These results indicate that ResNet50 (99.6% accuracy, 99.6% F1 score, non-frozen, spectrograms), DenseNet/Xception (99.2% accuracy, 99.2% F1 score, non-frozen, spectrograms), InceptionV3/Inception-ResNetV2 (99.0% accuracy, 99.0% F1 score, non-frozen, spectrograms), and MobileNet (98.6% accuracy, 98.5% F1 score, non-frozen, spectrograms) are the most viable options for real-time infant cry detection. While ResNet50 provides the highest accuracy, MobileNet is more computationally efficient, making it better suited for edge devices such as IoT-based baby monitors. Nevertheless, simpler models such as CNN1 (98.7% accuracy, 98.7% F1 score, MFCC) or CNN3 (98.2% accuracy, 98.2% F1 score, MFCC) obtained a surprisingly high performance, offering a more efficient option with only a slight decrease in performance. Additionally, traditional machine learning models like RF could serve as an alternative in resource-constrained environments.
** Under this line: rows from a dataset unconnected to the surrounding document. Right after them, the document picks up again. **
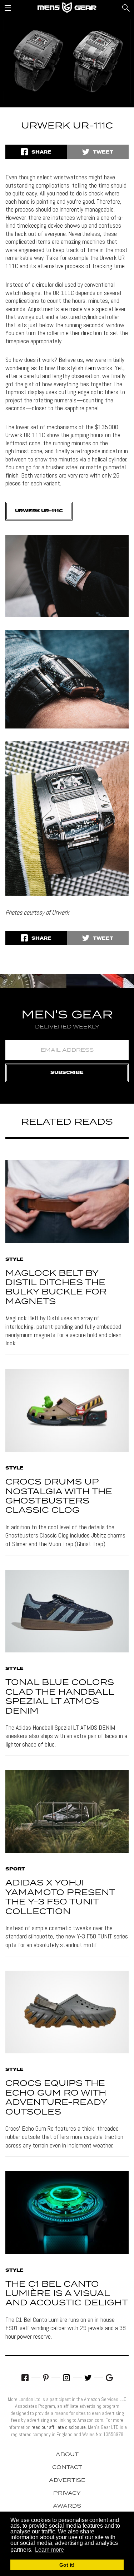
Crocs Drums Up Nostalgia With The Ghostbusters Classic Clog (58, 1496)
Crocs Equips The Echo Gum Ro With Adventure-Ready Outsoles (56, 2097)
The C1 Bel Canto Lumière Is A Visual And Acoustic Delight (66, 2294)
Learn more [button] (49, 2550)
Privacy (67, 2493)
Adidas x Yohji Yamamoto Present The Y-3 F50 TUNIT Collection (60, 1897)
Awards (67, 2506)
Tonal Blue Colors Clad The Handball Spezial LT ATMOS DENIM (59, 1696)
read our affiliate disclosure (58, 2427)
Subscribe (67, 1072)
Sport (15, 1869)
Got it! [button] (67, 2565)
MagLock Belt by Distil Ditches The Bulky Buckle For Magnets (55, 1287)
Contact (67, 2467)
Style (14, 1260)
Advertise (67, 2480)
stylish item (81, 368)
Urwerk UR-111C (39, 511)
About (67, 2455)
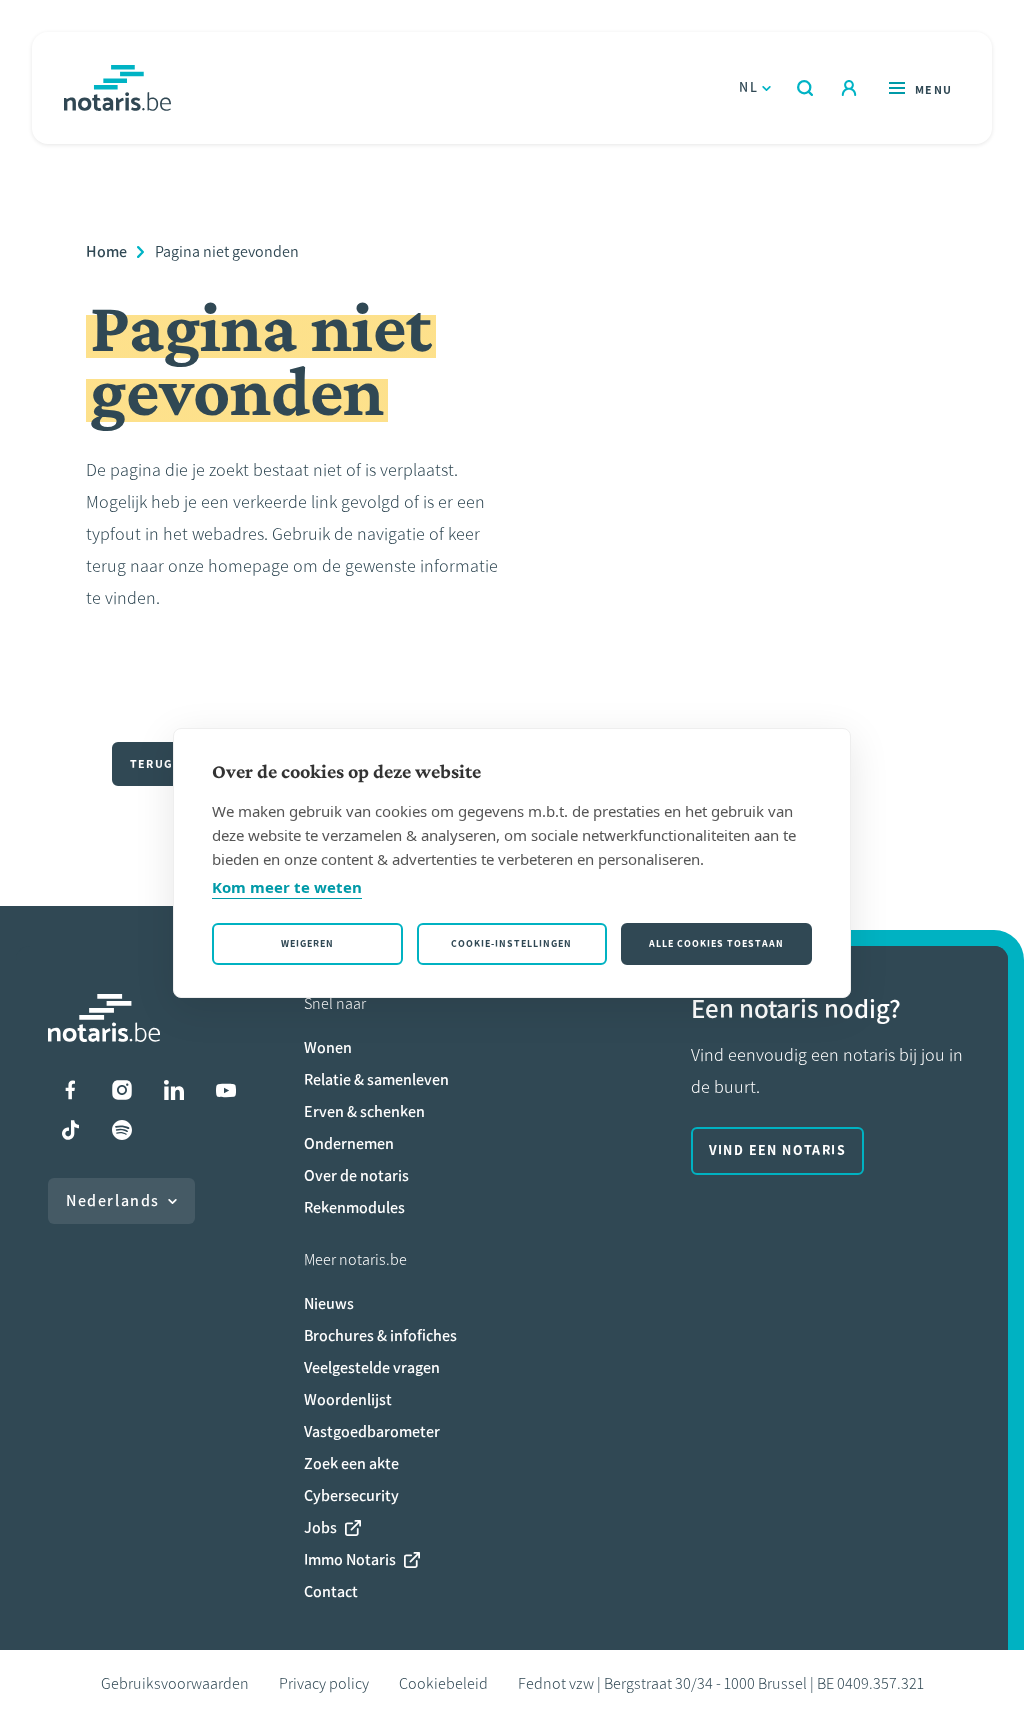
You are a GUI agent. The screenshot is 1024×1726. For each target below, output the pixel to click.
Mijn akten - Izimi (849, 88)
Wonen (328, 1047)
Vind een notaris (777, 1150)
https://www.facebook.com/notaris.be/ (70, 1090)
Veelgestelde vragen (372, 1367)
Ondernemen (349, 1143)
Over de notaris (356, 1175)
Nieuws (329, 1303)
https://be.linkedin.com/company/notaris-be (174, 1090)
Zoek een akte (351, 1463)
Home (106, 251)
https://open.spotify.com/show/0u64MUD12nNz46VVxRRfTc (122, 1130)
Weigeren (307, 943)
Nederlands (113, 1200)
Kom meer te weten (287, 887)
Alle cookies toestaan (716, 943)
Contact (331, 1591)
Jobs (320, 1527)
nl (748, 87)
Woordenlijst (348, 1399)
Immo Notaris (350, 1559)
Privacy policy (324, 1683)
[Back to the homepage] (117, 88)
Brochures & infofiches (380, 1335)
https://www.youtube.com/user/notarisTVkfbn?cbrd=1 (226, 1090)
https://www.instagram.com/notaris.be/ (122, 1090)
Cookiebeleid (443, 1683)
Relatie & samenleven (376, 1079)
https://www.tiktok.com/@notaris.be (70, 1130)
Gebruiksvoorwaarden (175, 1683)
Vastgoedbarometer (372, 1431)
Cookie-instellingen (511, 943)
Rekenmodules (354, 1207)
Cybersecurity (351, 1495)
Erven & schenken (364, 1111)
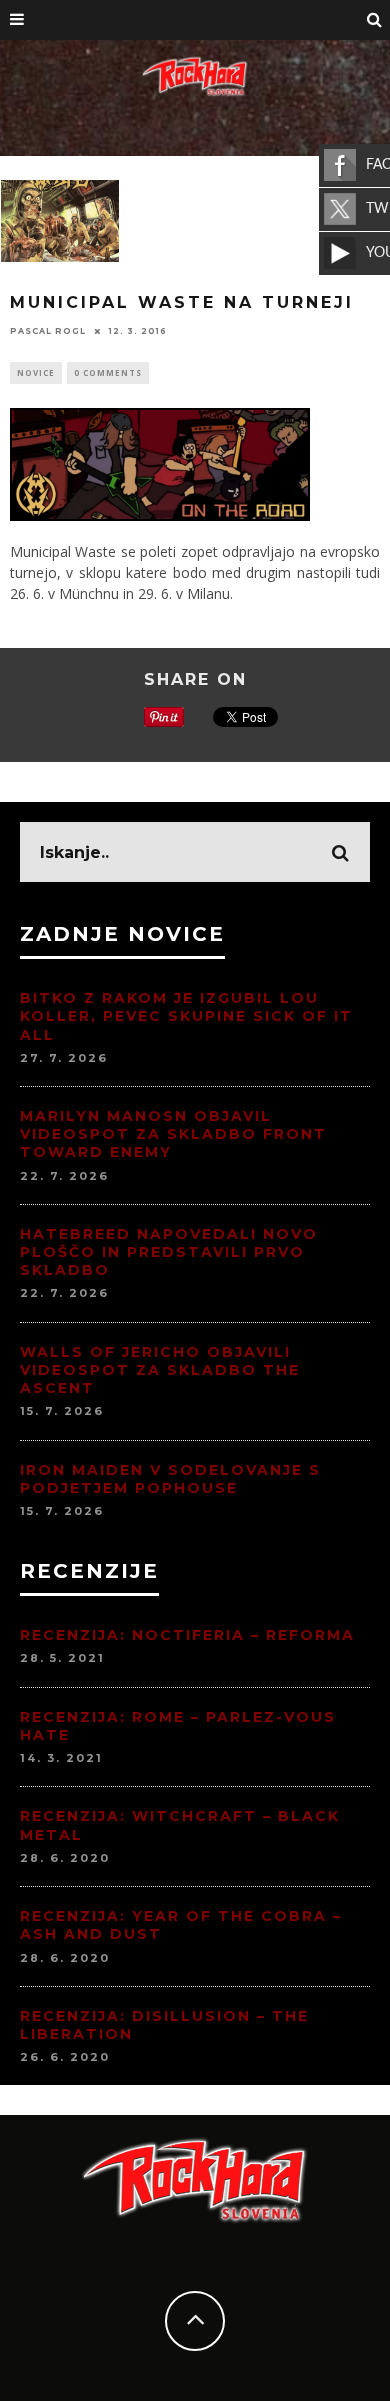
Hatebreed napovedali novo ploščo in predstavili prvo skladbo (169, 1252)
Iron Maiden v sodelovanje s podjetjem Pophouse (170, 1479)
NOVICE (36, 372)
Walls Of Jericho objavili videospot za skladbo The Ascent (160, 1370)
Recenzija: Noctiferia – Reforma (187, 1635)
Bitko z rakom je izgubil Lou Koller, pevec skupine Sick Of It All (186, 1016)
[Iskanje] (375, 20)
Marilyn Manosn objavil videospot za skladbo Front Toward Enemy (173, 1134)
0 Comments (108, 372)
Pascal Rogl (48, 331)
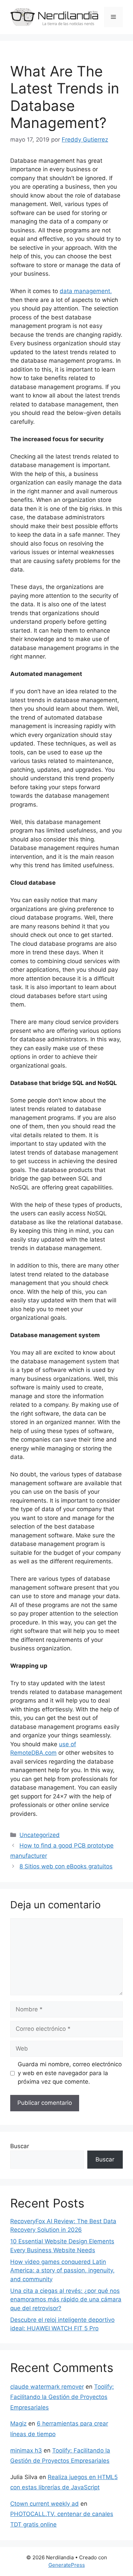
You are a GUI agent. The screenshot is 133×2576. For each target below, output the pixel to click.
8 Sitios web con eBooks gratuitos (66, 1866)
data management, (86, 291)
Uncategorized (39, 1835)
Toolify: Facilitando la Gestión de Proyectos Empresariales (62, 2397)
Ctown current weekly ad (44, 2503)
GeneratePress (66, 2565)
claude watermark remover (47, 2386)
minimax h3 (26, 2450)
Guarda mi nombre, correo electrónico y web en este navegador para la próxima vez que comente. (70, 2073)
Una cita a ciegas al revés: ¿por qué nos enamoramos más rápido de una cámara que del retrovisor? (65, 2299)
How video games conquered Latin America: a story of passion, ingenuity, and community (62, 2270)
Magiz (18, 2423)
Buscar (19, 2146)
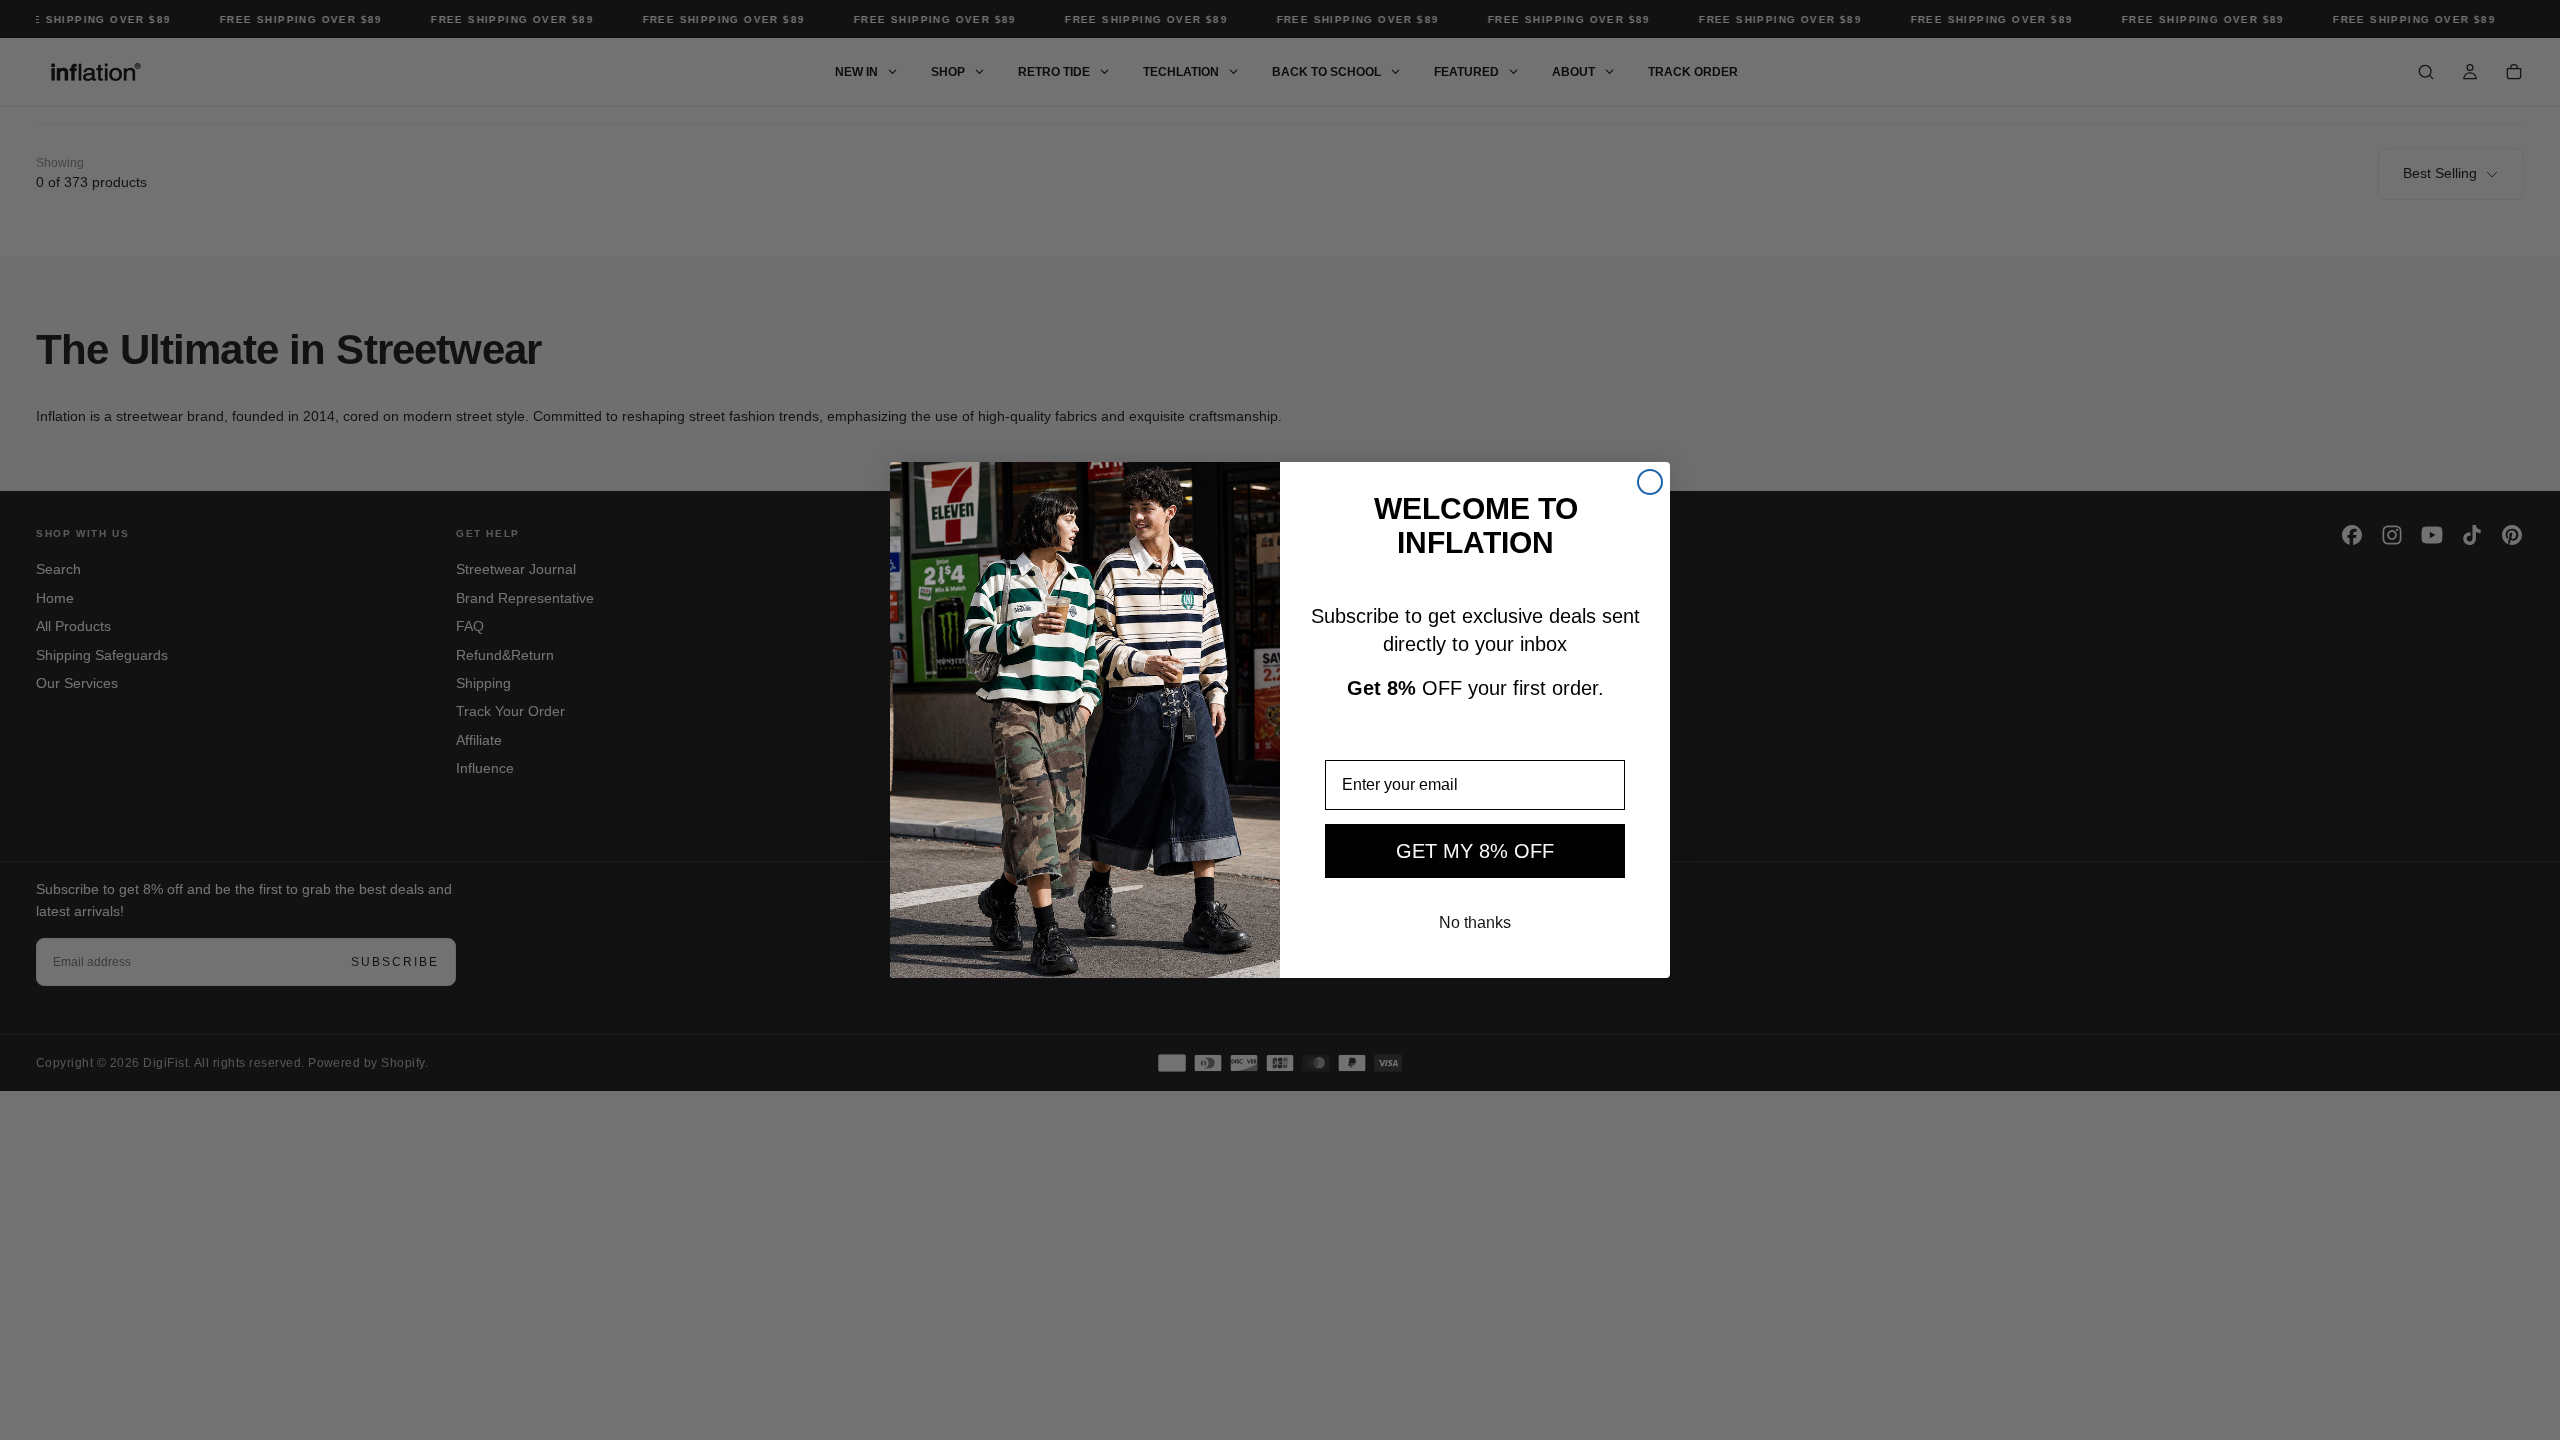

To provide a clearer synthesis of our findings, Table 6 presents a comprehensive ranking of the evaluated models based on multiple performance criteria. This ranking considers not only the raw performance metrics (accuracy and F1 score) but also the computational efficiency and suitability for edge deployment. As shown in Table 6, while ResNet50 achieves the highest accuracy, models like MobileNet and CNN1 offer compelling alternatives for resource-constrained environments with only minimal performance trade-offs.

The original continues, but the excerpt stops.